Enfin, il faut dire un mot de la volonté de transformer l’organisation de la CGT, qui est celle des directions successives depuis Bernard Thibault. La CGT est une organisation confédérée, ce qui signifie que les structures professionnelles (fédérations), territoriales (les unions départementales) et les syndicats ne sont pas des subordonnées de la confédération, mais qu’ils/elles décident totalement de leur orientation. Or, à plusieurs reprises, Bernard Thibault notamment a tenté de mettre les fédérations sous domination. Le projet a resurgi ensuite, et il s’est mis en place, sans validation par un congrès ou une instance, une verticalisation de la CGT, visant à mettre dans les faits le primat de la direction confédérale sur les directions fédérales ou de celles des comités régionaux, qui ne devraient être que des coordinations, sur les directions des UD, un fonctionnement sur le modèle de celui de la CFDT. Le 53ème congrès y a clairement mis un coup d’arrêt : la composition du nouveau bureau confédéral en est une preuve.
IV Conclusion
Lors de ce congrès les syndicats ont réussi à reprendre la main, au moins en partie, ils ont bouleversé des plans où tout était décidé à l’avance.
Il a vu l'émergence d'un discours de classe cohérent. Le rapport de force du syndicalisme de lutte des classes et des organisations qui le mettent en œuvre dans la CGT pèse de manière significative.

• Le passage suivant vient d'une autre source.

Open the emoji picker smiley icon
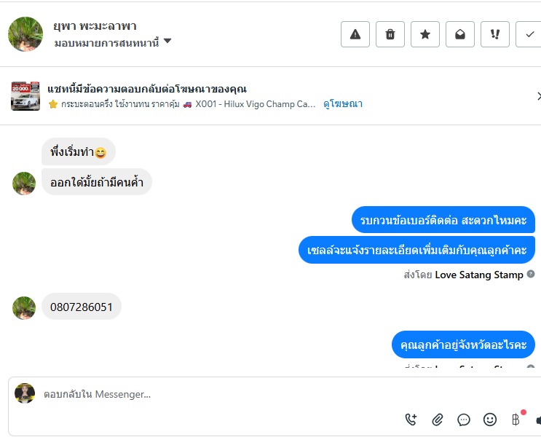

La disparition des pays socialistes et en premier lieu de l'URSS a considérablement modifié le rapport des forces à l'échelle internationale. Aujourd'hui, le capitalisme dans sa forme impérialiste moderne domine le monde et nous en mesurons tous les jours les conséquences pour les peuples. La question posée devient alors : Est-ce que le capitalisme est la fin de l'Histoire ! Si oui il ne reste plus qu'à l'humaniser. On n'est plus dans l'affrontement de classe. C’est ce qui explique, y compris chez des militants et dirigeants de la CGT, le recours à l’écologie, chargée d’humaniser le capitalisme, ou la volonté de dire que l’oppression de classe n’est finalement qu’une discrimination parmi d’autres, comme la domination patriarcale, ou même comme le racisme et autres discriminations.
La question posée est donc bien celle du choix entre le courant social-démocrate qui entend corriger à la marge les méfaits du capitalisme et le courant révolutionnaire qui entend organiser la lutte pour les revendications immédiates sans perdre de vue l'abolition du salariat et du patronat par la lutte des classes.
Après le 53ème congrès de la CGT, la question reste ouverte.